[Records contained in a dataset]
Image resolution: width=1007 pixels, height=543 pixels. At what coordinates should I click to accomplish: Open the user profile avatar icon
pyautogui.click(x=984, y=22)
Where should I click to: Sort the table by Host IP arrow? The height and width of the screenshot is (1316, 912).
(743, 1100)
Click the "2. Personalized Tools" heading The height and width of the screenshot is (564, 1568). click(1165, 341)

---

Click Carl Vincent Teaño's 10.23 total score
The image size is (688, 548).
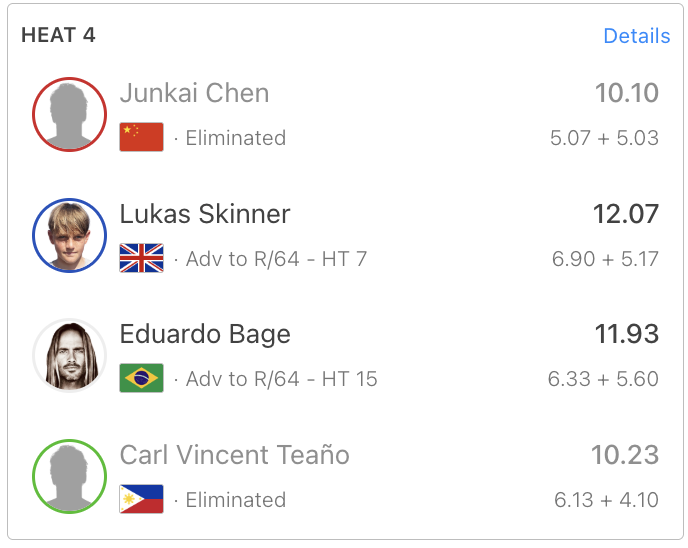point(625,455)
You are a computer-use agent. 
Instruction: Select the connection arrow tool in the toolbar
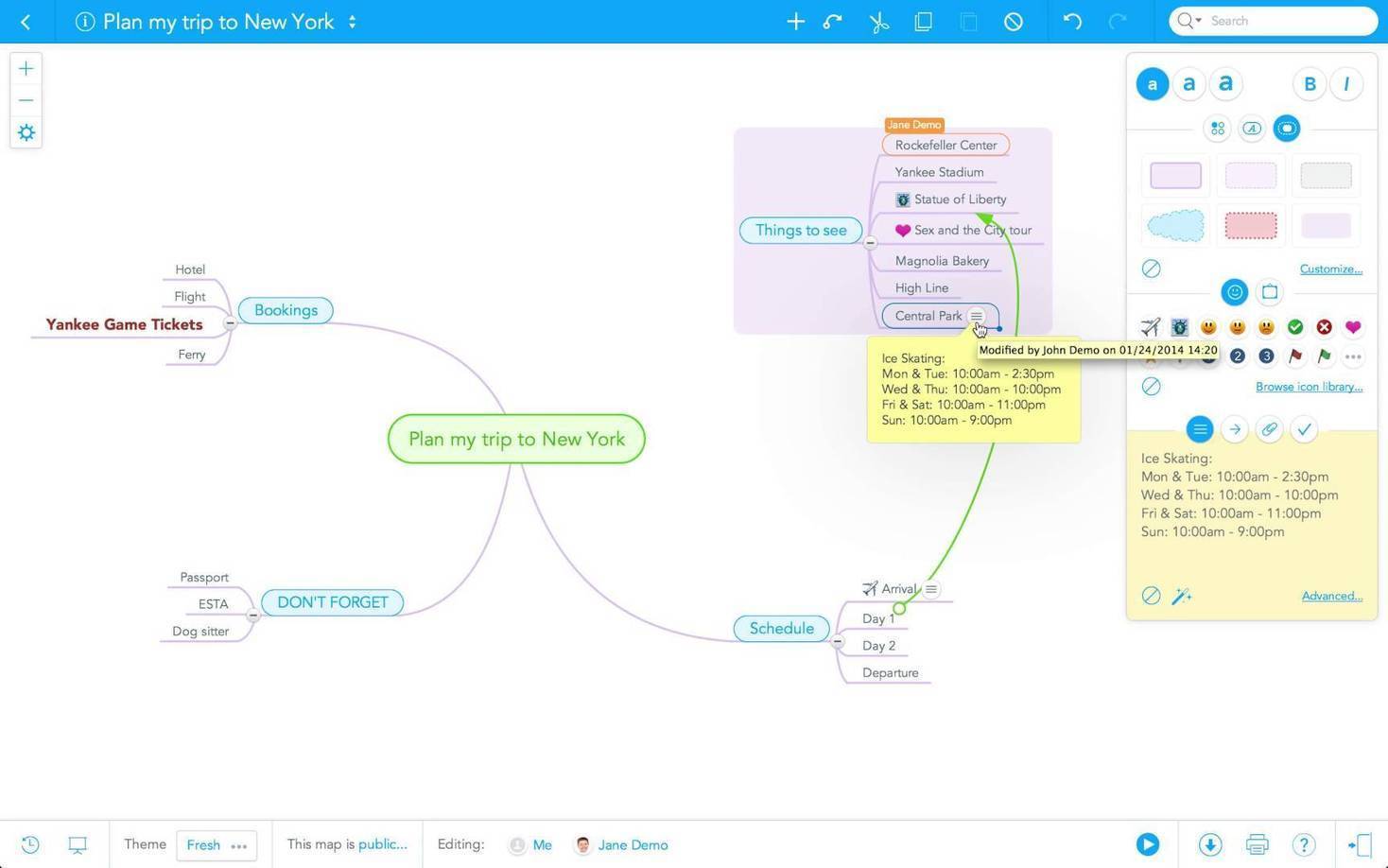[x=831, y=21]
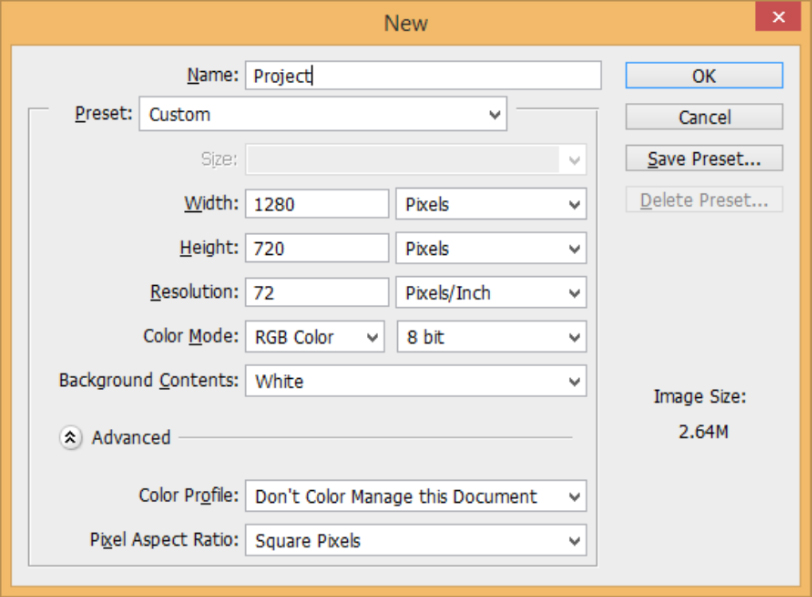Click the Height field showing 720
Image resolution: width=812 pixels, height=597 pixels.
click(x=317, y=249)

...

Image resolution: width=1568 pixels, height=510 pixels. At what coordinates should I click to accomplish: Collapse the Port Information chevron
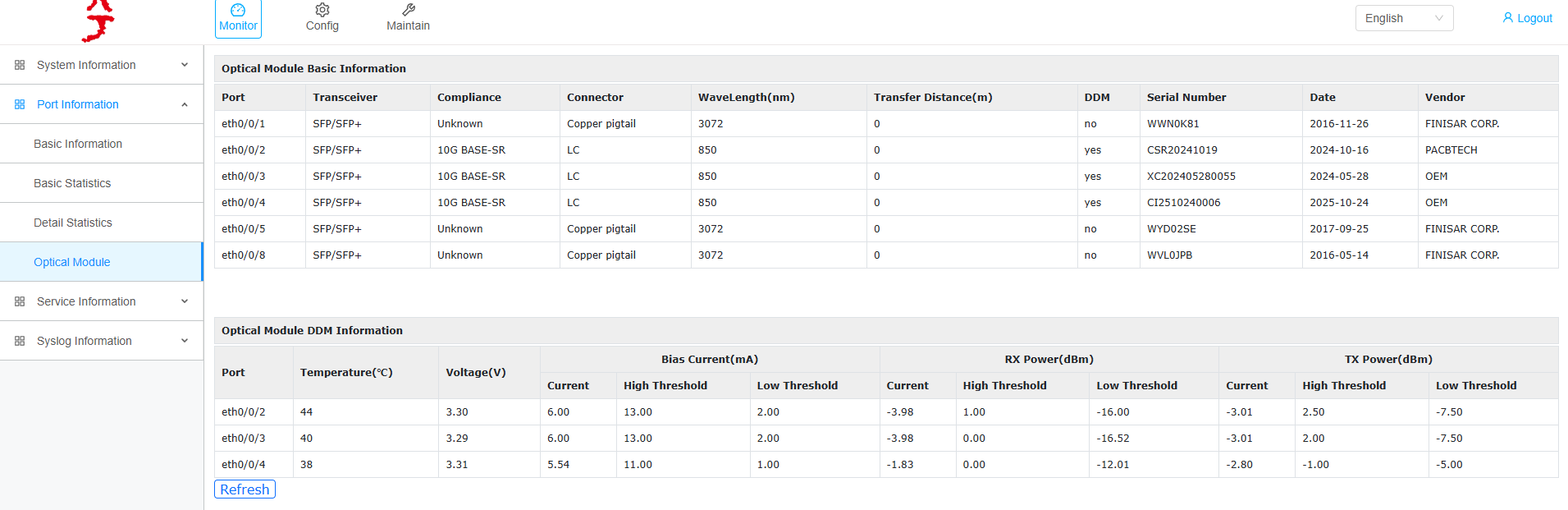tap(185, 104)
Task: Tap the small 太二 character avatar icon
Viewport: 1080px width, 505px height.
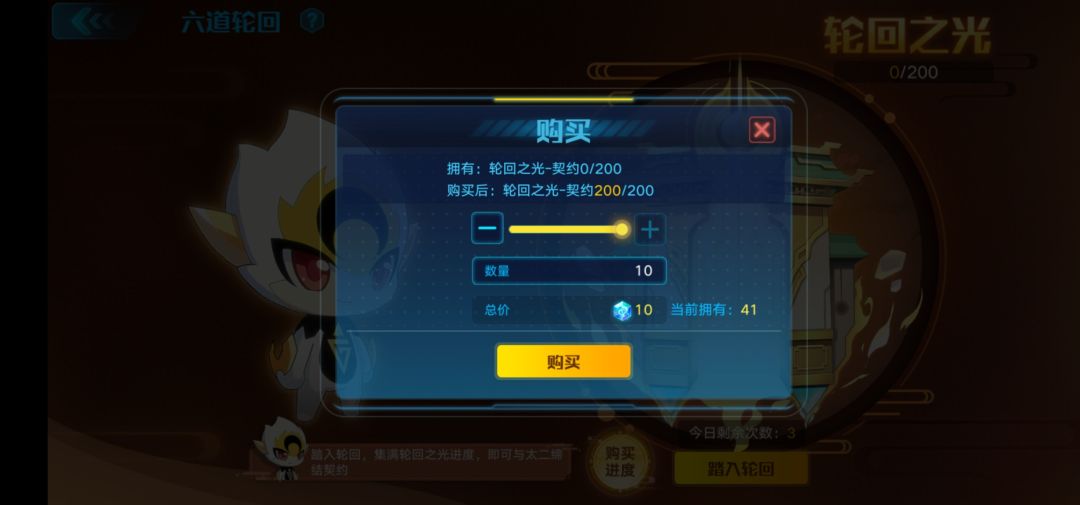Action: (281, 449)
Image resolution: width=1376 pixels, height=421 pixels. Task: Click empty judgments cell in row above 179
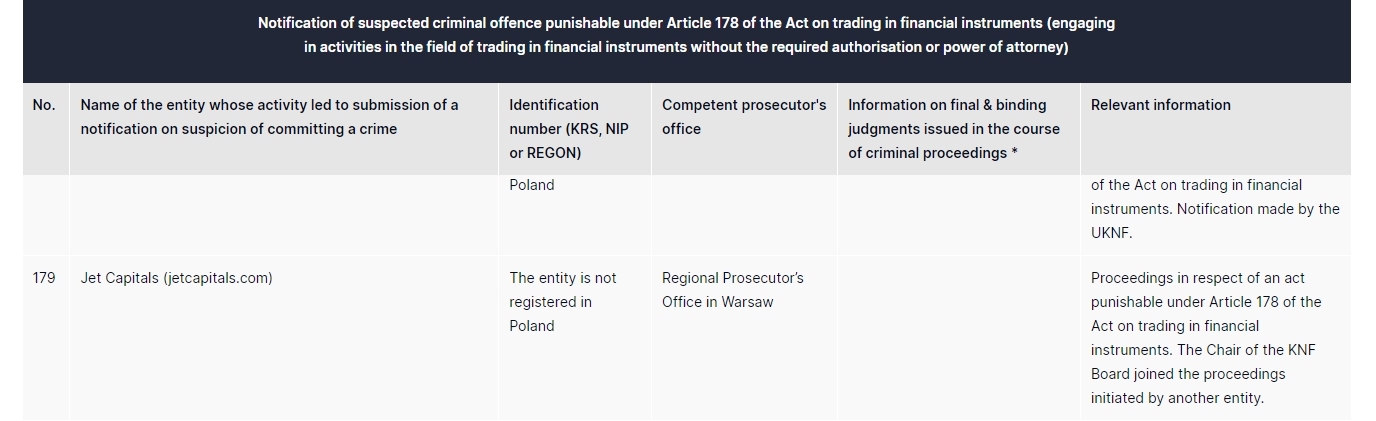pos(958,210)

**What you should do:**
What you return should be exactly the lines above, starting at the one with "Image resolution: width=1007" and ending at the one with "1568). click(1165, 341)", and nothing else.

**Solution to this problem:**
Image resolution: width=1007 pixels, height=543 pixels. At what coordinates should I click to accomplish: Open the user profile avatar icon
pyautogui.click(x=984, y=22)
Where should I click to: Sort the table by Host IP arrow? The height and width of the screenshot is (1316, 912).
(743, 1100)
Click the "2. Personalized Tools" heading The height and width of the screenshot is (564, 1568). click(1165, 341)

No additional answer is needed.